Fact: To start, the “more is better” attitude definitely does not apply when it comes to leucine intake. As noted earlier, the increase in anabolic response to complete protein ingestion is reasoning against the use of pure L-leucine. Furthermore, chronic supplementation with leucine has been shown to promote insulin sensitizing effects nonspecifically, which in an energy surplus could result in increased fat deposition.^[5]

Another point to consider is that L- isoleucine appears to be responsible for the non-insulin dependent enhanced rate of glucose clearance/uptake into skeletal muscle tissue (via increase in GLUT-4 expression).^[6] That’s just one example of why you can’t discount the benefits of the “other” two BCAAs (isoleucine and valine).

BCAAs include the amino acids leucine, isoleucine, and valine.  Research has shown that L-leucine is a positive regulator of key enzymes in the mTOR pathway

The “big question”: Do you need a BCAA supplement?

Need?
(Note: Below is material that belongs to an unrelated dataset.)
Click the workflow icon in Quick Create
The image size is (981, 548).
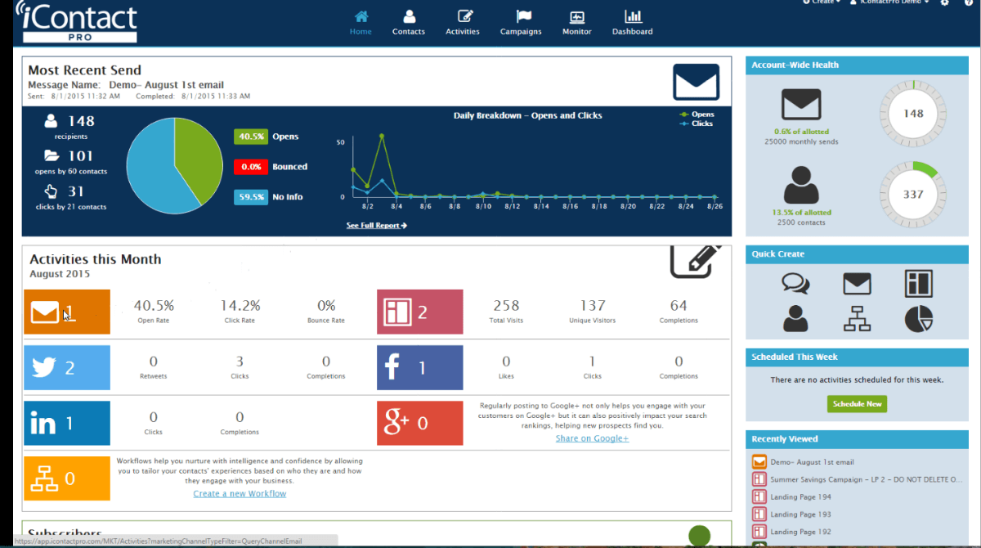[x=857, y=321]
No, but does that mean there is no use for BCAAs? Certainly not; like most any other supplement, you need to determine the cost-to-benefit ratio and find what suits your goals.

Bear in mind that you should not be using BCAAs as a replacement for lack of protein intake from complete sources like animal and dairy proteins. Get your diet in check first, and then consider using BCAAs to see if you notice an improvement in recovery and performance.

References:

1) Blomstrand E, Eliasson J, Karlsson HK, Köhnke R. Branched-chain amino acids activate key enzymes in protein synthesis after physical exercise. J Nutr. 2006 Jan;136(1 Suppl):269S-73S. Review. PubMed PMID: 16365096.
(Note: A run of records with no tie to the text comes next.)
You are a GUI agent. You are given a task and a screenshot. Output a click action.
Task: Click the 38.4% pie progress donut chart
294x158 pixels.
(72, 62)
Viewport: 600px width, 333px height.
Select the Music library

2) Suryawan A, Torrazza RM, Gazzaneo MC, Orellana RA, Fiorotto ML, El-Kadi SW, Srivastava N, Nguyen HV, Davis TA.Enteral leucine supplementation increases protein synthesis in skeletal and cardiac muscles and visceral tissues of neonatal pigs through mTORC1-dependent pathways. Pediatr Res. 2012 Apr;71(4 Pt 1):324-31. doi: 10.1038/pr.2011.79. Epub 2012 Feb 15. PubMed PMID: 22391631; PubMed Central PMCID: PMC3619200.

3) Howatson G, Hoad M, Goodall S, Tallent J, Bell PG, French DN. Exercise-induced muscle damage is reduced in resistance-trained males by branched chain amino acids: a randomized, double-blind, placebo controlled study. J Int Soc Sports Nutr. 2012 May 8;9(1):20. [Epub ahead of print] PubMed PMID: 22569039; PubMed Central PMCID: PMC3395580.
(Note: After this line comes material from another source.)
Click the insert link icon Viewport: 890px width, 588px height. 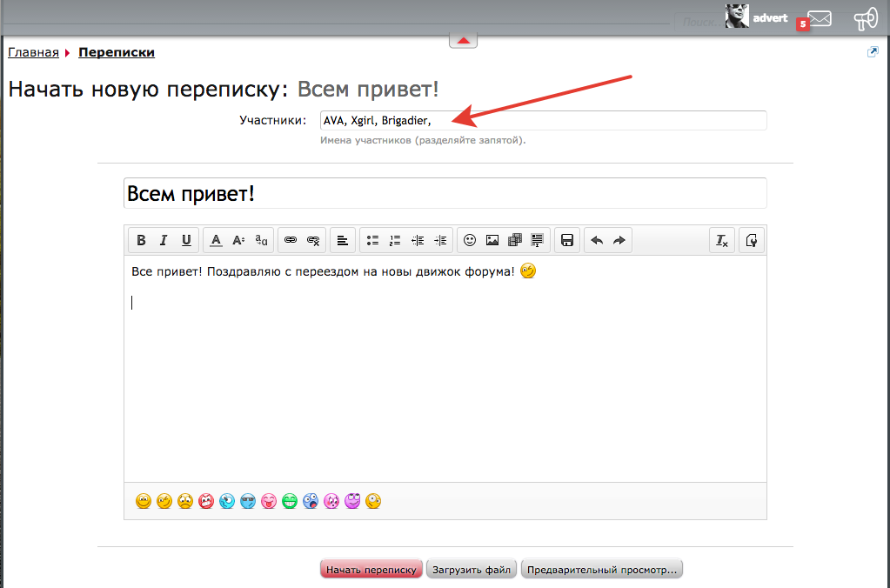[x=291, y=241]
4) Churchward-Venne TA, Burd NA, Mitchell CJ, West DW, Philp A, Marcotte GR, Baker SK, Baar K, Phillips SM. Supplementation of a suboptimal protein dose with leucine or essential amino acids: effects on myofibrillar protein synthesis at rest and following resistance exercise in men. J Physiol. 2012 Mar 25.

5) Li X, Wang X, Liu R, Ma Y, Guo H, Hao L, Yao P, Liu L, Sun X, He K, Cao W, Yang X. Chronic leucine supplementation increases body weight and insulin sensitivity in rats on high-fat diet likely by promoting insulin signaling in insulin-target tissues. Mol Nutr Food Res. 2013 Feb 13.

6) Manders RJ, Little JP, Forbes SC, Candow DG. Insulinotropic and muscle protein synthetic effects of branched-chain amino acids: potential therapy for type 2 diabetes and sarcopenia. Nutrients. 2012 Nov 8;4(11):1664-78.